● **Work order**: Repeat the data exactly as it appears.

+===+

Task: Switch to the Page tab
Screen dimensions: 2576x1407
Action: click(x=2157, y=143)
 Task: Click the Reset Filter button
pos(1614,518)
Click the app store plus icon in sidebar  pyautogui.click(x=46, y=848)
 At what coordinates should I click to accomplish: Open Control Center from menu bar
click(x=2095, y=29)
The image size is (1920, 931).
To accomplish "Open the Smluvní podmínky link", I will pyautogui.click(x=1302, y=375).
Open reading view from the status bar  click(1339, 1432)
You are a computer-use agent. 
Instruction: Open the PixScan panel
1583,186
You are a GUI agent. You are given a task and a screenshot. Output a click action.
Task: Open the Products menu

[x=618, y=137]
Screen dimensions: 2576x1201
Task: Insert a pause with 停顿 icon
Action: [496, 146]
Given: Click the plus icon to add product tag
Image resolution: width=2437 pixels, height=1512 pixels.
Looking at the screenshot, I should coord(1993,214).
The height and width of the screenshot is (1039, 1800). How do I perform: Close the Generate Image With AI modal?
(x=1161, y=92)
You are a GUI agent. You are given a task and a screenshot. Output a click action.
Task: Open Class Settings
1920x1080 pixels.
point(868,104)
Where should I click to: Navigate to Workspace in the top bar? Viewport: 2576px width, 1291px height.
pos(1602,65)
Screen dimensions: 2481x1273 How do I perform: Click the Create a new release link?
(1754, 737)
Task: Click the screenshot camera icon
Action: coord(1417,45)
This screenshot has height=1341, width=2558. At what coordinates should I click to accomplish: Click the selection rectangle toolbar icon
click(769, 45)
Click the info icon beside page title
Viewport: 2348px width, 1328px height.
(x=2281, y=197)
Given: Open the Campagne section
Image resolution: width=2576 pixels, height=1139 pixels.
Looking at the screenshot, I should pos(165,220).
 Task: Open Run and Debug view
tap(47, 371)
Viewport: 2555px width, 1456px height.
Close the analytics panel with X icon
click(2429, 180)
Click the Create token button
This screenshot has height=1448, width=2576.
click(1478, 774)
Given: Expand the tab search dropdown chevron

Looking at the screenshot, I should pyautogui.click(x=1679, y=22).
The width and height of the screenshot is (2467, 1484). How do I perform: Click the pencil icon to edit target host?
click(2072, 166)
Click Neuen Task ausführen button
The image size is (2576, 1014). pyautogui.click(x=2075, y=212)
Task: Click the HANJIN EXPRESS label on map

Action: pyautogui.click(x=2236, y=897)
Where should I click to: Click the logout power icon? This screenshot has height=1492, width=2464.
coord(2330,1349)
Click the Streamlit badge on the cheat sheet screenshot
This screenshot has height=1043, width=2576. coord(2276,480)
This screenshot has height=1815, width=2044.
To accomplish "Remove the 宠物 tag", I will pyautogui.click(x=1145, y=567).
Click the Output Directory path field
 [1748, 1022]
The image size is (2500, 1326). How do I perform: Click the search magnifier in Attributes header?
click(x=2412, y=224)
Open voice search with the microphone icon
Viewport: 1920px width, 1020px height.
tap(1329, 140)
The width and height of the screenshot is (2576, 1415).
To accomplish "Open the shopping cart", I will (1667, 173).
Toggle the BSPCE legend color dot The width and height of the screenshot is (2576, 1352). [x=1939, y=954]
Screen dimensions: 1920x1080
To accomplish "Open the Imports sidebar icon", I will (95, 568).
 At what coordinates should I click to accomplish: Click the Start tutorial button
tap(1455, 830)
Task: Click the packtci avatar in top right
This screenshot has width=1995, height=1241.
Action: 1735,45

+===+

● **Reply**:
Task: Switch to the Page tab
Screen dimensions: 2576x1407
Action: click(x=2157, y=143)
 Task: Click the Reset Filter button
pos(1614,518)
Click the app store plus icon in sidebar  pyautogui.click(x=46, y=848)
 At what coordinates should I click to accomplish: Open Control Center from menu bar
click(x=2095, y=29)
The image size is (1920, 931).
To accomplish "Open the Smluvní podmínky link", I will pyautogui.click(x=1302, y=375).
Open reading view from the status bar  click(1339, 1432)
You are a computer-use agent. 
Instruction: Open the PixScan panel
1583,186
You are a GUI agent. You are given a task and a screenshot. Output a click action.
Task: Open the Products menu

[x=618, y=137]
Screen dimensions: 2576x1201
Task: Insert a pause with 停顿 icon
Action: [496, 146]
Given: Click the plus icon to add product tag
Image resolution: width=2437 pixels, height=1512 pixels.
Looking at the screenshot, I should coord(1993,214).
The height and width of the screenshot is (1039, 1800). How do I perform: Close the Generate Image With AI modal?
(x=1161, y=92)
You are a GUI agent. You are given a task and a screenshot. Output a click action.
Task: Open Class Settings
1920x1080 pixels.
point(868,104)
Where should I click to: Navigate to Workspace in the top bar? Viewport: 2576px width, 1291px height.
pos(1602,65)
Screen dimensions: 2481x1273 How do I perform: Click the Create a new release link?
(1754, 737)
Task: Click the screenshot camera icon
Action: coord(1417,45)
This screenshot has height=1341, width=2558. At what coordinates should I click to accomplish: Click the selection rectangle toolbar icon
click(769, 45)
Click the info icon beside page title
Viewport: 2348px width, 1328px height.
(x=2281, y=197)
Given: Open the Campagne section
Image resolution: width=2576 pixels, height=1139 pixels.
Looking at the screenshot, I should pos(165,220).
 Task: Open Run and Debug view
tap(47, 371)
Viewport: 2555px width, 1456px height.
Close the analytics panel with X icon
click(2429, 180)
Click the Create token button
This screenshot has height=1448, width=2576.
click(1478, 774)
Given: Expand the tab search dropdown chevron

Looking at the screenshot, I should pyautogui.click(x=1679, y=22).
The width and height of the screenshot is (2467, 1484). How do I perform: Click the pencil icon to edit target host?
click(2072, 166)
Click Neuen Task ausführen button
The image size is (2576, 1014). pyautogui.click(x=2075, y=212)
Task: Click the HANJIN EXPRESS label on map

Action: pyautogui.click(x=2236, y=897)
Where should I click to: Click the logout power icon? This screenshot has height=1492, width=2464.
coord(2330,1349)
Click the Streamlit badge on the cheat sheet screenshot
This screenshot has height=1043, width=2576. coord(2276,480)
This screenshot has height=1815, width=2044.
To accomplish "Remove the 宠物 tag", I will pyautogui.click(x=1145, y=567).
Click the Output Directory path field
 [1748, 1022]
The image size is (2500, 1326). How do I perform: Click the search magnifier in Attributes header?
click(x=2412, y=224)
Open voice search with the microphone icon
Viewport: 1920px width, 1020px height.
tap(1329, 140)
The width and height of the screenshot is (2576, 1415).
To accomplish "Open the shopping cart", I will (1667, 173).
Toggle the BSPCE legend color dot The width and height of the screenshot is (2576, 1352). [x=1939, y=954]
Screen dimensions: 1920x1080
To accomplish "Open the Imports sidebar icon", I will (95, 568).
 At what coordinates should I click to accomplish: Click the Start tutorial button
tap(1455, 830)
Task: Click the packtci avatar in top right
This screenshot has width=1995, height=1241.
Action: 1735,45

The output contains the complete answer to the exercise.